◆ **Exercise brief**: Write every record out again exactly as shown below.
START Exercise inputs
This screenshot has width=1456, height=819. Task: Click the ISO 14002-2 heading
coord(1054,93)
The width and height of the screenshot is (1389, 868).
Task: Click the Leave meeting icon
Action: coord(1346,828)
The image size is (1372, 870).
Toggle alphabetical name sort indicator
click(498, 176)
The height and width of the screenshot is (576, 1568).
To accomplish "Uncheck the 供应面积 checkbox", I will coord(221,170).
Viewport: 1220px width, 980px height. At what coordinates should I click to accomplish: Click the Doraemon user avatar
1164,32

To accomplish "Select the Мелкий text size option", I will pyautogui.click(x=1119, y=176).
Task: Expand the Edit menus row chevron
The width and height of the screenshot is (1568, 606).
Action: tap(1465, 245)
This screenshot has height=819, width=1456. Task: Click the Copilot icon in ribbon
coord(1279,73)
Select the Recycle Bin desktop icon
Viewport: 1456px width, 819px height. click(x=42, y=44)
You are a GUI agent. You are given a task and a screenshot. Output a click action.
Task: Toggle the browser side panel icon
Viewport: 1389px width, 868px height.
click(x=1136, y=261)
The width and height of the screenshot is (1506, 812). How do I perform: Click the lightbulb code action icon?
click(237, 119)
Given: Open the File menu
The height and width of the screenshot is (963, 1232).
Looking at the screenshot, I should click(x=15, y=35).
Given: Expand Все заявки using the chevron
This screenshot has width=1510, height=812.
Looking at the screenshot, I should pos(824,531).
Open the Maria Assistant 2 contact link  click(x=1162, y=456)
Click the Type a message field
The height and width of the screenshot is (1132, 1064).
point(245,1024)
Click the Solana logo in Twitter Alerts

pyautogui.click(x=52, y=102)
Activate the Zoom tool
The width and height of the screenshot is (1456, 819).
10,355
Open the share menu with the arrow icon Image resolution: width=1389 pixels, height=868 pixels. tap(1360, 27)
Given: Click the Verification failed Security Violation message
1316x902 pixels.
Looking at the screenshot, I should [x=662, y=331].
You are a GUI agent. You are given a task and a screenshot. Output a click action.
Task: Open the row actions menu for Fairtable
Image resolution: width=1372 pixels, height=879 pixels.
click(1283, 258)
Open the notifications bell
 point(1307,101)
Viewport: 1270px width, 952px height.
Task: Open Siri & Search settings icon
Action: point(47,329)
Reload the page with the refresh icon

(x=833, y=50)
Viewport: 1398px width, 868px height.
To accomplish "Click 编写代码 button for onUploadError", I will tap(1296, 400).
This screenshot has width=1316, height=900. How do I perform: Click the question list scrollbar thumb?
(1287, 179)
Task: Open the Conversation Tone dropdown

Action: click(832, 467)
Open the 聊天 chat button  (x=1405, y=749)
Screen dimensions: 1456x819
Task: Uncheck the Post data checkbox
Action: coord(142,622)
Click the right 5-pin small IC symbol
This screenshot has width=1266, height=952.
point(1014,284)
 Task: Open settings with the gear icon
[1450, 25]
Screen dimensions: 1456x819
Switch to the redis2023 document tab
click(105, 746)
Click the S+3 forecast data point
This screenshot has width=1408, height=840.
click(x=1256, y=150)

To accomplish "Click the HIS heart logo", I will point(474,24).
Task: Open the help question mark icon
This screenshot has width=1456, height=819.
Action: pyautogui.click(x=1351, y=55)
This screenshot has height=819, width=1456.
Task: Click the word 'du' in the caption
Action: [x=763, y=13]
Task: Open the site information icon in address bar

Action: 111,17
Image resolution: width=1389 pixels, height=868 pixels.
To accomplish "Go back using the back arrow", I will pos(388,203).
END Exercise inputs
◆ **Reply**:
This screenshot has width=1456, height=819. Task: Click the ISO 14002-2 heading
coord(1054,93)
The width and height of the screenshot is (1389, 868).
Task: Click the Leave meeting icon
Action: coord(1346,828)
The image size is (1372, 870).
Toggle alphabetical name sort indicator
click(498, 176)
The height and width of the screenshot is (576, 1568).
To accomplish "Uncheck the 供应面积 checkbox", I will coord(221,170).
Viewport: 1220px width, 980px height. At what coordinates should I click to accomplish: Click the Doraemon user avatar
1164,32

To accomplish "Select the Мелкий text size option", I will pyautogui.click(x=1119, y=176).
Task: Expand the Edit menus row chevron
The width and height of the screenshot is (1568, 606).
Action: tap(1465, 245)
This screenshot has height=819, width=1456. Task: Click the Copilot icon in ribbon
coord(1279,73)
Select the Recycle Bin desktop icon
Viewport: 1456px width, 819px height. click(x=42, y=44)
You are a GUI agent. You are given a task and a screenshot. Output a click action.
Task: Toggle the browser side panel icon
Viewport: 1389px width, 868px height.
click(x=1136, y=261)
The width and height of the screenshot is (1506, 812). How do I perform: Click the lightbulb code action icon?
click(237, 119)
Given: Open the File menu
The height and width of the screenshot is (963, 1232).
Looking at the screenshot, I should click(x=15, y=35).
Given: Expand Все заявки using the chevron
This screenshot has width=1510, height=812.
Looking at the screenshot, I should pos(824,531).
Open the Maria Assistant 2 contact link  click(x=1162, y=456)
Click the Type a message field
The height and width of the screenshot is (1132, 1064).
point(245,1024)
Click the Solana logo in Twitter Alerts

pyautogui.click(x=52, y=102)
Activate the Zoom tool
The width and height of the screenshot is (1456, 819).
10,355
Open the share menu with the arrow icon Image resolution: width=1389 pixels, height=868 pixels. tap(1360, 27)
Given: Click the Verification failed Security Violation message
1316x902 pixels.
Looking at the screenshot, I should [x=662, y=331].
You are a GUI agent. You are given a task and a screenshot. Output a click action.
Task: Open the row actions menu for Fairtable
Image resolution: width=1372 pixels, height=879 pixels.
click(1283, 258)
Open the notifications bell
 point(1307,101)
Viewport: 1270px width, 952px height.
Task: Open Siri & Search settings icon
Action: point(47,329)
Reload the page with the refresh icon

(x=833, y=50)
Viewport: 1398px width, 868px height.
To accomplish "Click 编写代码 button for onUploadError", I will tap(1296, 400).
This screenshot has width=1316, height=900. How do I perform: Click the question list scrollbar thumb?
(1287, 179)
Task: Open the Conversation Tone dropdown

Action: click(832, 467)
Open the 聊天 chat button  (x=1405, y=749)
Screen dimensions: 1456x819
Task: Uncheck the Post data checkbox
Action: coord(142,622)
Click the right 5-pin small IC symbol
This screenshot has width=1266, height=952.
point(1014,284)
 Task: Open settings with the gear icon
[1450, 25]
Screen dimensions: 1456x819
Switch to the redis2023 document tab
click(105, 746)
Click the S+3 forecast data point
This screenshot has width=1408, height=840.
click(x=1256, y=150)

To accomplish "Click the HIS heart logo", I will point(474,24).
Task: Open the help question mark icon
This screenshot has width=1456, height=819.
Action: pyautogui.click(x=1351, y=55)
This screenshot has height=819, width=1456.
Task: Click the word 'du' in the caption
Action: [x=763, y=13]
Task: Open the site information icon in address bar

Action: 111,17
Image resolution: width=1389 pixels, height=868 pixels.
To accomplish "Go back using the back arrow", I will pos(388,203).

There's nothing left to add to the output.